# Entries shown
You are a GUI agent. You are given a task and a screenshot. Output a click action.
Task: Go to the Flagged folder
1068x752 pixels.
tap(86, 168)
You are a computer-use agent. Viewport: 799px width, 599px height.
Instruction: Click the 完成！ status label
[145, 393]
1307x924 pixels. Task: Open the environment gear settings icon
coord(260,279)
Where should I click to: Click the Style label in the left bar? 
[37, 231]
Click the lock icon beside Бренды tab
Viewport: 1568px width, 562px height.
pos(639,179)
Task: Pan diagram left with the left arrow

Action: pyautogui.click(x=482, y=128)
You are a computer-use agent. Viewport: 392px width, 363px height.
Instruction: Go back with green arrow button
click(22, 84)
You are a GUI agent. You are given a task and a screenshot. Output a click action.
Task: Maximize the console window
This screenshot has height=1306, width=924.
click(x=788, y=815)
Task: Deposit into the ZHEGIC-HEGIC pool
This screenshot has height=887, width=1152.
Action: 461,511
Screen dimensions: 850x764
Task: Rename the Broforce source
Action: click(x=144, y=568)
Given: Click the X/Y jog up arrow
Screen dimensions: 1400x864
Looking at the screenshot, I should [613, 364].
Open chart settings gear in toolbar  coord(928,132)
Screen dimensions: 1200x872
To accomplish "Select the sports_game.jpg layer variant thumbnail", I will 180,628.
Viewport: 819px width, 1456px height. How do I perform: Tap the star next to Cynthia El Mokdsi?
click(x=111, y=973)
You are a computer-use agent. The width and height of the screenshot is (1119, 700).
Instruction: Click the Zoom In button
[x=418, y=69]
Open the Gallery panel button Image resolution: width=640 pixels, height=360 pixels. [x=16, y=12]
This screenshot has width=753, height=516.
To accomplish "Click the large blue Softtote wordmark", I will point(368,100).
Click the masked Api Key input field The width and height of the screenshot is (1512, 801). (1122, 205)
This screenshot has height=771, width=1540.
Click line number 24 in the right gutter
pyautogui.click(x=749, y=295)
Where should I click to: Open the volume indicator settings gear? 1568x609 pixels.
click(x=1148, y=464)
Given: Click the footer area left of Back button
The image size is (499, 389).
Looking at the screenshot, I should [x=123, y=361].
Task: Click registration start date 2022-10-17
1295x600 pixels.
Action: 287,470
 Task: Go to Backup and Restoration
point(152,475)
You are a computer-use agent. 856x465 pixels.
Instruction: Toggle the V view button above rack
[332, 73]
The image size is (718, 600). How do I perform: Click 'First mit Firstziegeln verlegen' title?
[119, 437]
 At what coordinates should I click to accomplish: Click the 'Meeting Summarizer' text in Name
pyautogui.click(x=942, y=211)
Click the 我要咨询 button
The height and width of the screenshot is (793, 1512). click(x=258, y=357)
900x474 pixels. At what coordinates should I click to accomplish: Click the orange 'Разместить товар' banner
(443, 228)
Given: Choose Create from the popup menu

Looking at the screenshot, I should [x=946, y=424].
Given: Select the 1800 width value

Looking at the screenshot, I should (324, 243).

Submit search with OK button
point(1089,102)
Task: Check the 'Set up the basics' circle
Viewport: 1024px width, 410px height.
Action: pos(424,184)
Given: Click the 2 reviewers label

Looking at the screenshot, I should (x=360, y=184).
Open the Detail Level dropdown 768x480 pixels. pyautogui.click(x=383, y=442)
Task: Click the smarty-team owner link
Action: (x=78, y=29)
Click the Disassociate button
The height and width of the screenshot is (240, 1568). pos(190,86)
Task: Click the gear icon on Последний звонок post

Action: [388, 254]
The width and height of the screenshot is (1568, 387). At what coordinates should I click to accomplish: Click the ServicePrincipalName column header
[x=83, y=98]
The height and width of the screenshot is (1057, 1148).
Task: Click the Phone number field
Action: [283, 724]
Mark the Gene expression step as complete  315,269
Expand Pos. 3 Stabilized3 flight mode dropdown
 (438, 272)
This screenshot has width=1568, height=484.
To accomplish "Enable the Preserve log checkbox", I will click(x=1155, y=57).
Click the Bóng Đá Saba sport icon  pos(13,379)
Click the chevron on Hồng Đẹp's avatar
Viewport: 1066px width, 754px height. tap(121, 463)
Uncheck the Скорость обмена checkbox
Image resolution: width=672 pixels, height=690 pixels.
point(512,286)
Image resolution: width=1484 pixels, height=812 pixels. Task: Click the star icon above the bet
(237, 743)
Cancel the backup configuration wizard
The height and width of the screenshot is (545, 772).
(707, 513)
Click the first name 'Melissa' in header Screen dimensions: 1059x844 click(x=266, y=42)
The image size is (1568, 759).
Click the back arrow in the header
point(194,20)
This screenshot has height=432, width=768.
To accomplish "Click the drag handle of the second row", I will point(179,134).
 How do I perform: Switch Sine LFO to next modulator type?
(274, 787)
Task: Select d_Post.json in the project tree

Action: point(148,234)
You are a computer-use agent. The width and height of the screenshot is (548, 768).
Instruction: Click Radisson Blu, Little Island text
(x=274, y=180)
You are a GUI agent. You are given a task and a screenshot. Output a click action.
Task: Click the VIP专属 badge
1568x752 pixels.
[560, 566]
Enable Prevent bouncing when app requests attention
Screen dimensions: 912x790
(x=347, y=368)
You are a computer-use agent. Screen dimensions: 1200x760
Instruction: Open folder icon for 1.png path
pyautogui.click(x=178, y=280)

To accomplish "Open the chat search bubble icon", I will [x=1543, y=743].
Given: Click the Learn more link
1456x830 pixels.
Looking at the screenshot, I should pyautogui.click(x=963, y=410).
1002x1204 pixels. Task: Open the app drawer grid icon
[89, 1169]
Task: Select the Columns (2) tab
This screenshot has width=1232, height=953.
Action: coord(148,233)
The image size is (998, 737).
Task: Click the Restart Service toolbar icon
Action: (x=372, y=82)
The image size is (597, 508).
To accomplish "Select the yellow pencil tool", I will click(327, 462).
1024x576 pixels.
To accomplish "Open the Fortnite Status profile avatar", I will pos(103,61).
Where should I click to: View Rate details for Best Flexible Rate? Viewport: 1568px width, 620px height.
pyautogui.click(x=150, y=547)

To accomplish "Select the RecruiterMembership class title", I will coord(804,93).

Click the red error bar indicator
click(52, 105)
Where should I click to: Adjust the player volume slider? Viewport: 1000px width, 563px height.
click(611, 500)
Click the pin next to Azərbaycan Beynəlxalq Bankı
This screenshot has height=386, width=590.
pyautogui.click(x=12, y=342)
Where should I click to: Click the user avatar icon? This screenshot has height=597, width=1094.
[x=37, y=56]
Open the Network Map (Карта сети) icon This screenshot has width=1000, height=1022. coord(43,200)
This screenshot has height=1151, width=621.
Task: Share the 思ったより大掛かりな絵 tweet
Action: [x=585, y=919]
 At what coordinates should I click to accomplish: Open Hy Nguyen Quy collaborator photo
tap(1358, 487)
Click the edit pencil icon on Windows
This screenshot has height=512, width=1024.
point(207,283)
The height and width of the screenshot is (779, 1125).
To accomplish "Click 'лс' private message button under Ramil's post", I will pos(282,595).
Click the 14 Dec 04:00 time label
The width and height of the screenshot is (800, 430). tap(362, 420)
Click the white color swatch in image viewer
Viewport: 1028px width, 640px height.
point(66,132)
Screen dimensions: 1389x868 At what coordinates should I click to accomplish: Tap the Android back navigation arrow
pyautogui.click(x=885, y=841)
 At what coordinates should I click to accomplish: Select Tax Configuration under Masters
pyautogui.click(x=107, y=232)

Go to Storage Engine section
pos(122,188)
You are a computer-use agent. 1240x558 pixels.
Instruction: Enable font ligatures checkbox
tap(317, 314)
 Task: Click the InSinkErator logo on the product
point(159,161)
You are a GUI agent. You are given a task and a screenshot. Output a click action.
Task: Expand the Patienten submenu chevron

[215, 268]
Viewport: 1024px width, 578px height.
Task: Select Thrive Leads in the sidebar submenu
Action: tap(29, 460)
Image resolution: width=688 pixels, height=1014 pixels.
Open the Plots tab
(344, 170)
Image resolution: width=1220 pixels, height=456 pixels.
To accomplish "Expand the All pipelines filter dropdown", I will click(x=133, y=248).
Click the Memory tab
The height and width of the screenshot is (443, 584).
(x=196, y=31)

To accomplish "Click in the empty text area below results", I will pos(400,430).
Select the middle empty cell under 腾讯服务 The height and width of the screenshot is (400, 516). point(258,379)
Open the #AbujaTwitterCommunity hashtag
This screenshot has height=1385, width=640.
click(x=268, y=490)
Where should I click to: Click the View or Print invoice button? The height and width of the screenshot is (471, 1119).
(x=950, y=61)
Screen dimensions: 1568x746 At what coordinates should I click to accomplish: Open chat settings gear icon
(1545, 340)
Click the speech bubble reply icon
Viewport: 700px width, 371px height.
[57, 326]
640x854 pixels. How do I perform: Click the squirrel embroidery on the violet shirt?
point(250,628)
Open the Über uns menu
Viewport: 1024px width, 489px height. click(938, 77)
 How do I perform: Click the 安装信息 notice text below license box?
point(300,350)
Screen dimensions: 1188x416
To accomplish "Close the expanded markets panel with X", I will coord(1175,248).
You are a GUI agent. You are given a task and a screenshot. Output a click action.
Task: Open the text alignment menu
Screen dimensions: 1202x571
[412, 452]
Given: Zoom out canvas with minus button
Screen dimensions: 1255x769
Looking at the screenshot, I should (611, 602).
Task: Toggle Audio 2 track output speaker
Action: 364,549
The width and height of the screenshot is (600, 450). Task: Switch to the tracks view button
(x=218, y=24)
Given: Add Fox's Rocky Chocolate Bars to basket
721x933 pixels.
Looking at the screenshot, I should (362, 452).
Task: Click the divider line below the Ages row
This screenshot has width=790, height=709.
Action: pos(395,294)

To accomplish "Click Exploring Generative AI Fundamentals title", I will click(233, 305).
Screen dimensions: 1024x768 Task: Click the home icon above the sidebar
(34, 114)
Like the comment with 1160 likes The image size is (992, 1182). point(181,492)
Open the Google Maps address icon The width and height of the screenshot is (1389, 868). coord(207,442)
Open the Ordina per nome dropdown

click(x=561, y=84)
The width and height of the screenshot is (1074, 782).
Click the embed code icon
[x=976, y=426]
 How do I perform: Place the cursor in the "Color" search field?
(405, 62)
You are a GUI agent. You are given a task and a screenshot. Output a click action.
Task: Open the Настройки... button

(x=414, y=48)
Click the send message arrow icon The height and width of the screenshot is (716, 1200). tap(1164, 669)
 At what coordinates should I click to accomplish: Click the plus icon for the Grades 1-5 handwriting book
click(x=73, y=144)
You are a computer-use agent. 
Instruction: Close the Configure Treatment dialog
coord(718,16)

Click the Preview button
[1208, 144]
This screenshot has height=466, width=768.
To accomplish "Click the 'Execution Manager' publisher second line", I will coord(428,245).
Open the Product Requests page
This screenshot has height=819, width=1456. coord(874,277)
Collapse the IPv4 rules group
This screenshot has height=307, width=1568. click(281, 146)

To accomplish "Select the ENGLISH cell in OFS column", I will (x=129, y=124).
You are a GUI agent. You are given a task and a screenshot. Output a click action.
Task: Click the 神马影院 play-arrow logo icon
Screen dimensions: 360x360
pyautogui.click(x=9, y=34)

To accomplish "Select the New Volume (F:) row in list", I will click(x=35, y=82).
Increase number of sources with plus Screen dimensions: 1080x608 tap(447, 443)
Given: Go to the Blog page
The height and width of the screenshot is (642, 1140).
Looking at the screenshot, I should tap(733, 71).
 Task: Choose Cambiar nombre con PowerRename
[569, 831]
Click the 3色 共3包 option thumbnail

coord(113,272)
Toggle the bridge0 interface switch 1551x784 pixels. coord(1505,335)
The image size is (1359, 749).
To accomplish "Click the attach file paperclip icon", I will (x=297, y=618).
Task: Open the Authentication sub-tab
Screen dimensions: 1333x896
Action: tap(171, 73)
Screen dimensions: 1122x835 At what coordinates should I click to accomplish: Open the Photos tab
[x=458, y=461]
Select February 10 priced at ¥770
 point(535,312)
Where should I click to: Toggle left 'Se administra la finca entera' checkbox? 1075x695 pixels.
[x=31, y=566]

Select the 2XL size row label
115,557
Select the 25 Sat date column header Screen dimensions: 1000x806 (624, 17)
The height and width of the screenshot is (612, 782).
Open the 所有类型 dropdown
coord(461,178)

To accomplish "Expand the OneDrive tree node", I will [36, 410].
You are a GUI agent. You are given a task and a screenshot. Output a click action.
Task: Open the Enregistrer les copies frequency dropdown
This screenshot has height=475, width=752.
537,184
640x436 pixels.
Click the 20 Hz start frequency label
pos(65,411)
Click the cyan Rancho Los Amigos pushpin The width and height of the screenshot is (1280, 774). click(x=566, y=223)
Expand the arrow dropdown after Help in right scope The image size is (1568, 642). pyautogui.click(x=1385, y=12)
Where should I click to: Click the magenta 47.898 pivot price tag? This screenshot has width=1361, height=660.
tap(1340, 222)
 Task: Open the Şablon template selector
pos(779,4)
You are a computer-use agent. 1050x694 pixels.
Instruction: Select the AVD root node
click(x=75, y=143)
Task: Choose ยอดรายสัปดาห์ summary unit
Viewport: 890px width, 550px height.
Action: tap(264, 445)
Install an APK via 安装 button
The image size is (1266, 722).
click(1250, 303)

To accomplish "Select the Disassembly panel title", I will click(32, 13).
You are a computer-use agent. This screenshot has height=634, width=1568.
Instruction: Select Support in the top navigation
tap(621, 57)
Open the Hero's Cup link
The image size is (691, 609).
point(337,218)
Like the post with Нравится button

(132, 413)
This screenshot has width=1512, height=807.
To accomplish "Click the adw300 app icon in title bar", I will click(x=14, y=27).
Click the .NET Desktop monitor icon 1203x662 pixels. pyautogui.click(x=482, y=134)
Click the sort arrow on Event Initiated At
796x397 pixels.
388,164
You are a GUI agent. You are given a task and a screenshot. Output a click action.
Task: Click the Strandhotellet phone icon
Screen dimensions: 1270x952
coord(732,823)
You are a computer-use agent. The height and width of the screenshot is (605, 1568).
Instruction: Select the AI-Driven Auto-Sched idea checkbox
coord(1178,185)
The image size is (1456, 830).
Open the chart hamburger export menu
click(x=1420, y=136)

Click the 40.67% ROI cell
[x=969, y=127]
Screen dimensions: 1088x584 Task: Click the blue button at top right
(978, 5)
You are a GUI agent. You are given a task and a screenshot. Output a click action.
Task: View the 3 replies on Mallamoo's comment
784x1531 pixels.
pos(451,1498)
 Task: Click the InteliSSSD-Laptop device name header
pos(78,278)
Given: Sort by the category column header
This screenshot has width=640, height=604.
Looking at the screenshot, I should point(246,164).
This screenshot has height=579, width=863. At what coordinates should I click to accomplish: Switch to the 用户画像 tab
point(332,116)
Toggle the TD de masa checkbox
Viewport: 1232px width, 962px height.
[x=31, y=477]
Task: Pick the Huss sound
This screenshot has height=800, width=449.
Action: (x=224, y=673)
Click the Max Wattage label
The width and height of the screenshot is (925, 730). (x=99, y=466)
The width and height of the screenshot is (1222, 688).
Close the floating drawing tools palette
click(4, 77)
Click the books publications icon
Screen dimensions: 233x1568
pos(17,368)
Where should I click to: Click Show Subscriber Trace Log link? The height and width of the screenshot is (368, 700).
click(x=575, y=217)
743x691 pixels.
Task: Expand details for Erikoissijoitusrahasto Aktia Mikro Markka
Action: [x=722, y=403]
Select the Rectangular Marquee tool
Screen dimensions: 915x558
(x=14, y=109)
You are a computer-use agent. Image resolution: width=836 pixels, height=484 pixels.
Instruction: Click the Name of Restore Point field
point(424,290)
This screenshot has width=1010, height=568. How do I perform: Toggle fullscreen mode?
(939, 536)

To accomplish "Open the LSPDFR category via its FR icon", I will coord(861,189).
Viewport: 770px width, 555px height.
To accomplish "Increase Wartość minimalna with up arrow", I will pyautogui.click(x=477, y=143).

# Exercise
Everything above from the line containing "This screenshot has height=579, width=863." down to the line containing "Viewport: 770px width, 555px height." should be copied exactly, both end lines included, and nothing else.

# The answer
This screenshot has height=579, width=863. At what coordinates should I click to accomplish: Switch to the 用户画像 tab
point(332,116)
Toggle the TD de masa checkbox
Viewport: 1232px width, 962px height.
[x=31, y=477]
Task: Pick the Huss sound
This screenshot has height=800, width=449.
Action: (x=224, y=673)
Click the Max Wattage label
The width and height of the screenshot is (925, 730). (x=99, y=466)
The width and height of the screenshot is (1222, 688).
Close the floating drawing tools palette
click(4, 77)
Click the books publications icon
Screen dimensions: 233x1568
pos(17,368)
Where should I click to: Click Show Subscriber Trace Log link? The height and width of the screenshot is (368, 700).
click(x=575, y=217)
743x691 pixels.
Task: Expand details for Erikoissijoitusrahasto Aktia Mikro Markka
Action: [x=722, y=403]
Select the Rectangular Marquee tool
Screen dimensions: 915x558
(x=14, y=109)
You are a computer-use agent. Image resolution: width=836 pixels, height=484 pixels.
Instruction: Click the Name of Restore Point field
point(424,290)
This screenshot has width=1010, height=568. How do I perform: Toggle fullscreen mode?
(939, 536)

To accomplish "Open the LSPDFR category via its FR icon", I will coord(861,189).
Viewport: 770px width, 555px height.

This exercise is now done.